- [Problem requirements]: Each line of the data below either holds "agent" or does not. Report how many do, and only that.

START Data records

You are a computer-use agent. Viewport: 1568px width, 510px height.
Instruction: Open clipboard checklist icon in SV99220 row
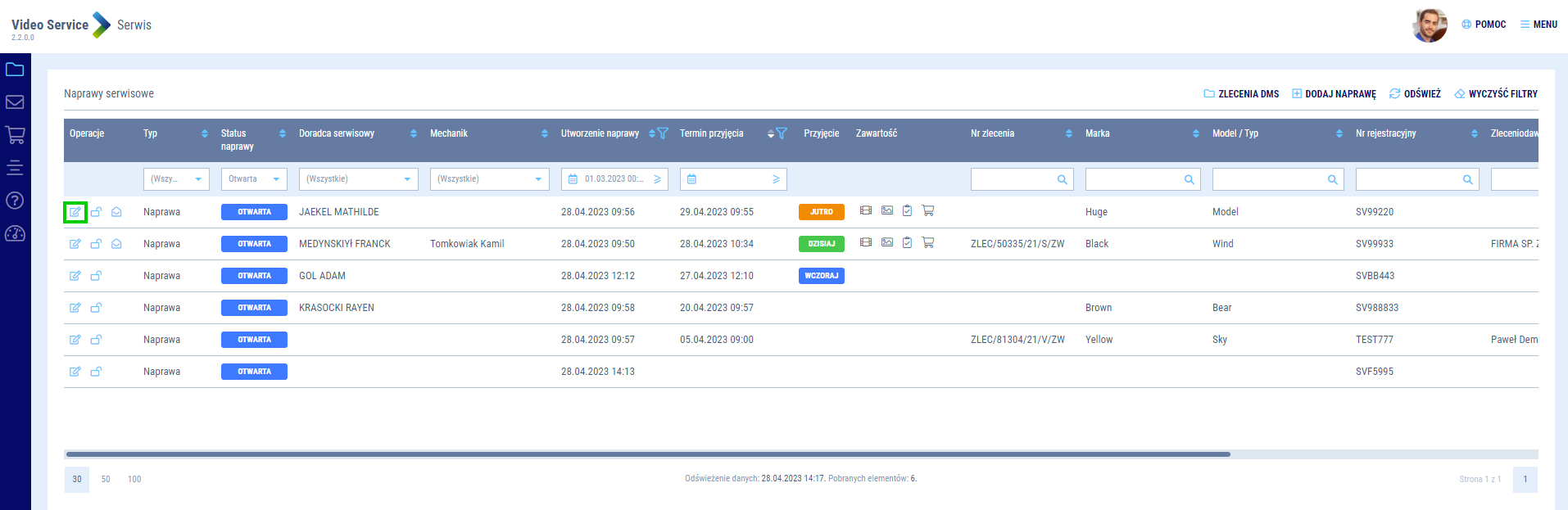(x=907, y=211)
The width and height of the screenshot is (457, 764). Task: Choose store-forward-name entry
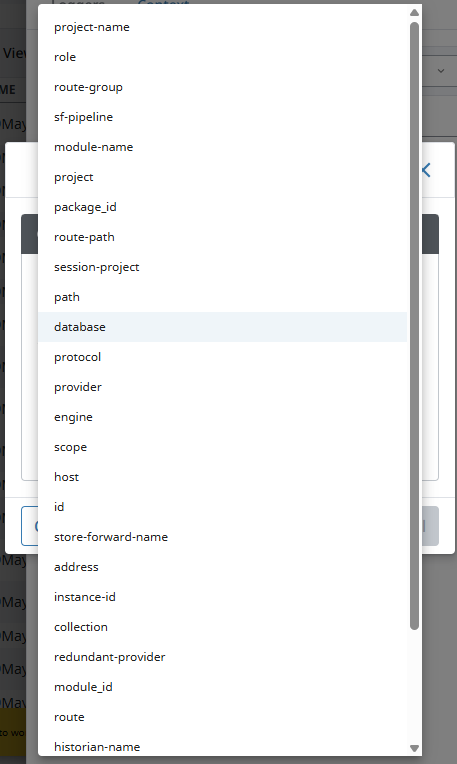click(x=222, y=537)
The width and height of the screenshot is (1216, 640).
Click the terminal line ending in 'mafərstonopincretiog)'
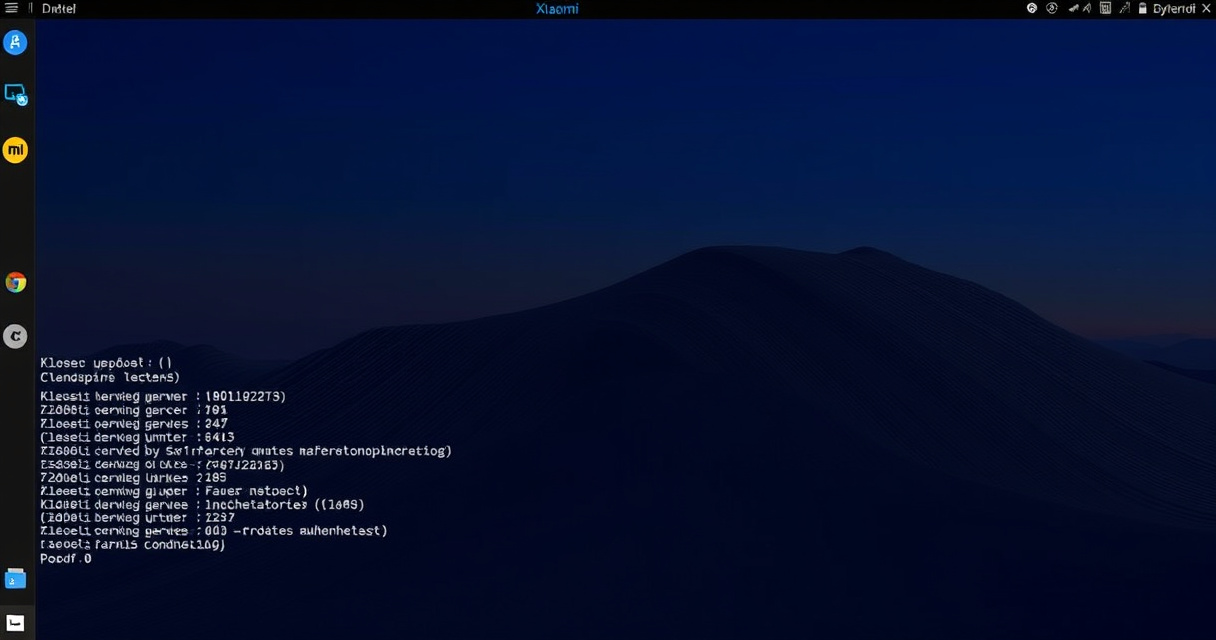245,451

END Data records
START Data records

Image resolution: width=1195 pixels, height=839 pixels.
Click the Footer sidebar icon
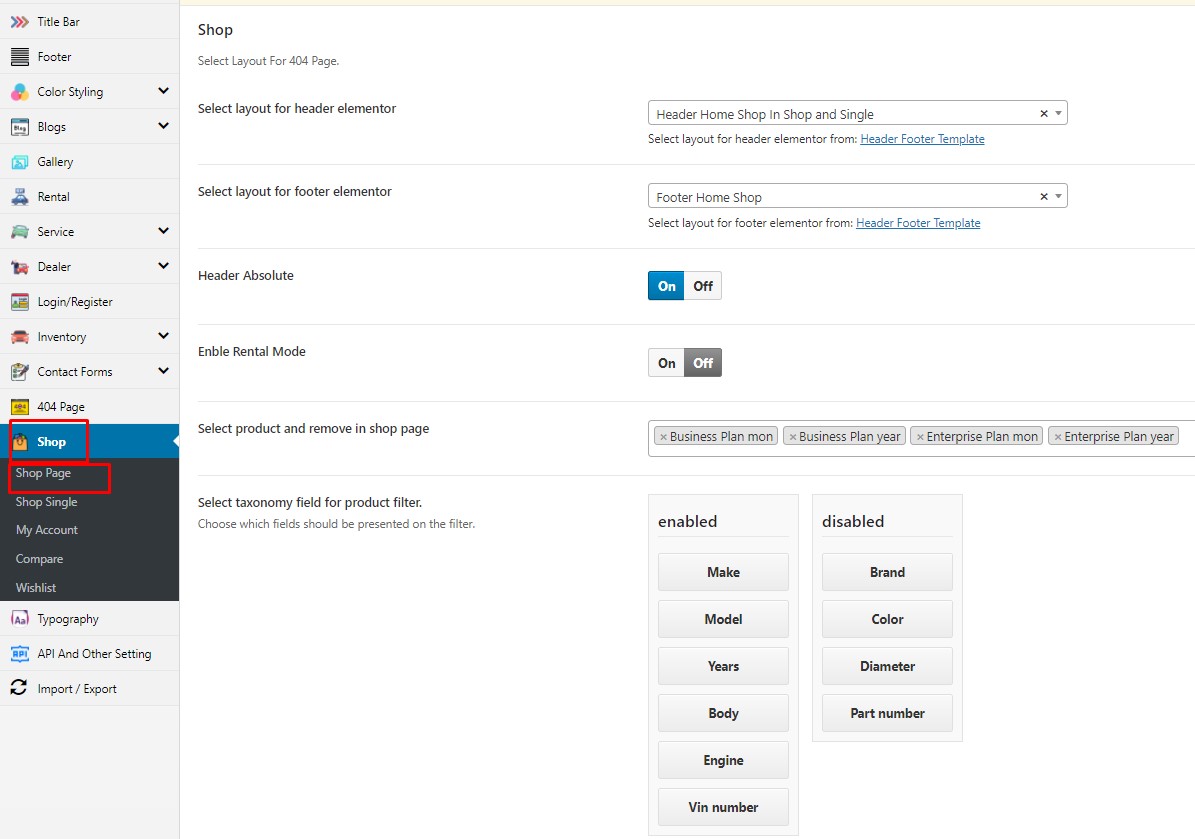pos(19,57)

END Data records
START Data records

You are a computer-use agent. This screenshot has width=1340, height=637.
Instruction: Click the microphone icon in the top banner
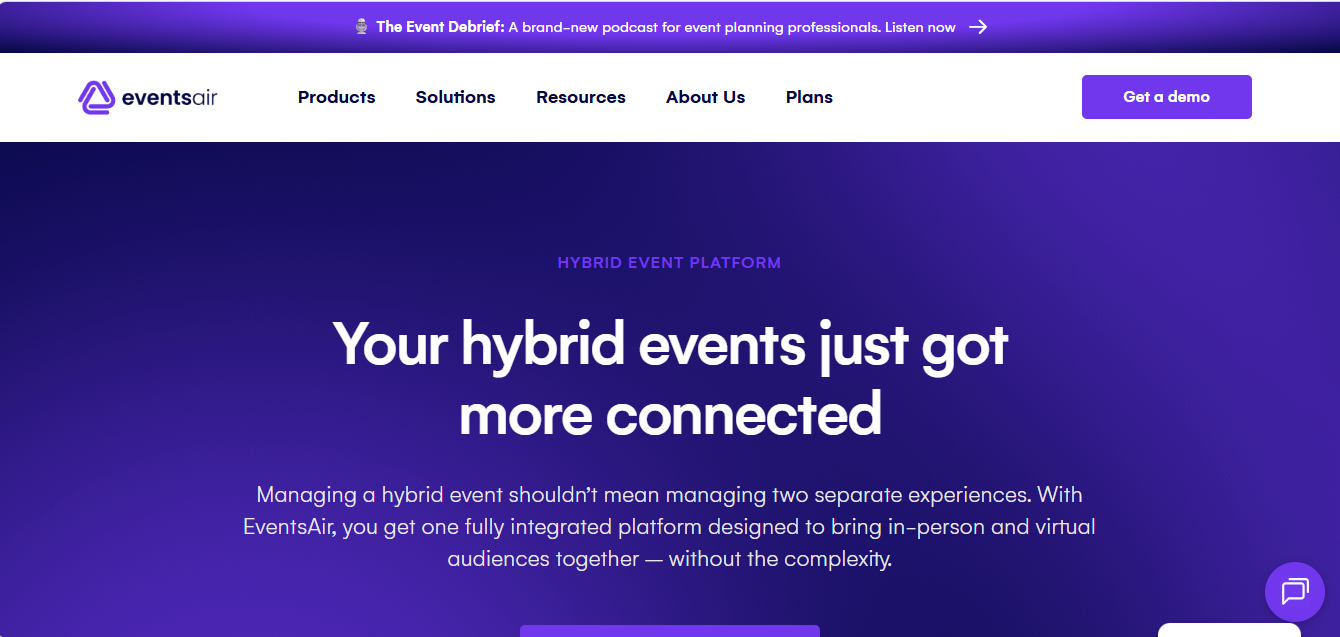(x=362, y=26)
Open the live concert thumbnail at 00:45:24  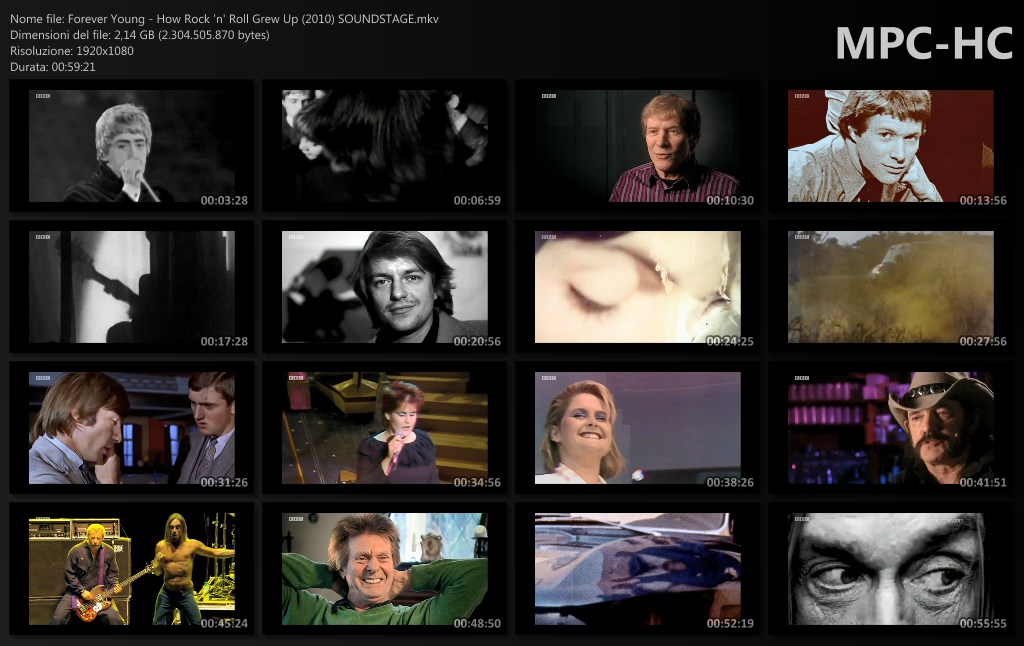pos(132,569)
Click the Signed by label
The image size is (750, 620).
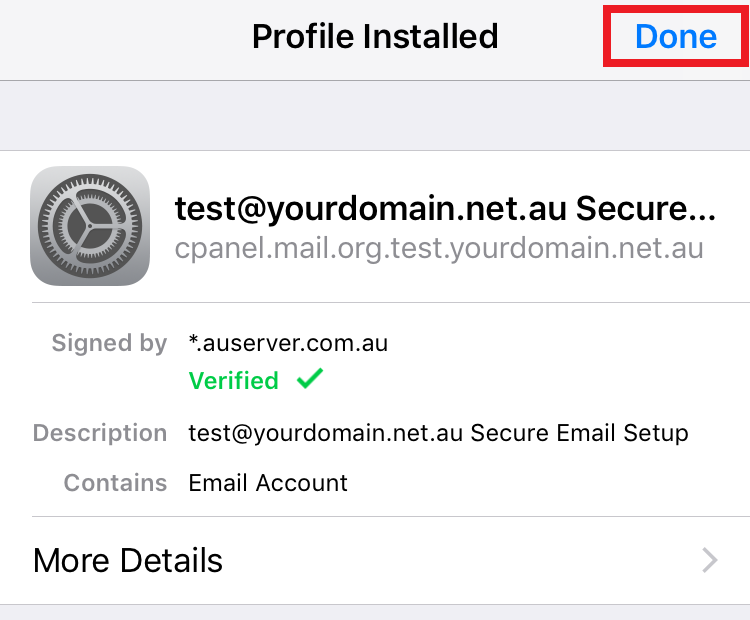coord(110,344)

END Data records

- [Solution]: 2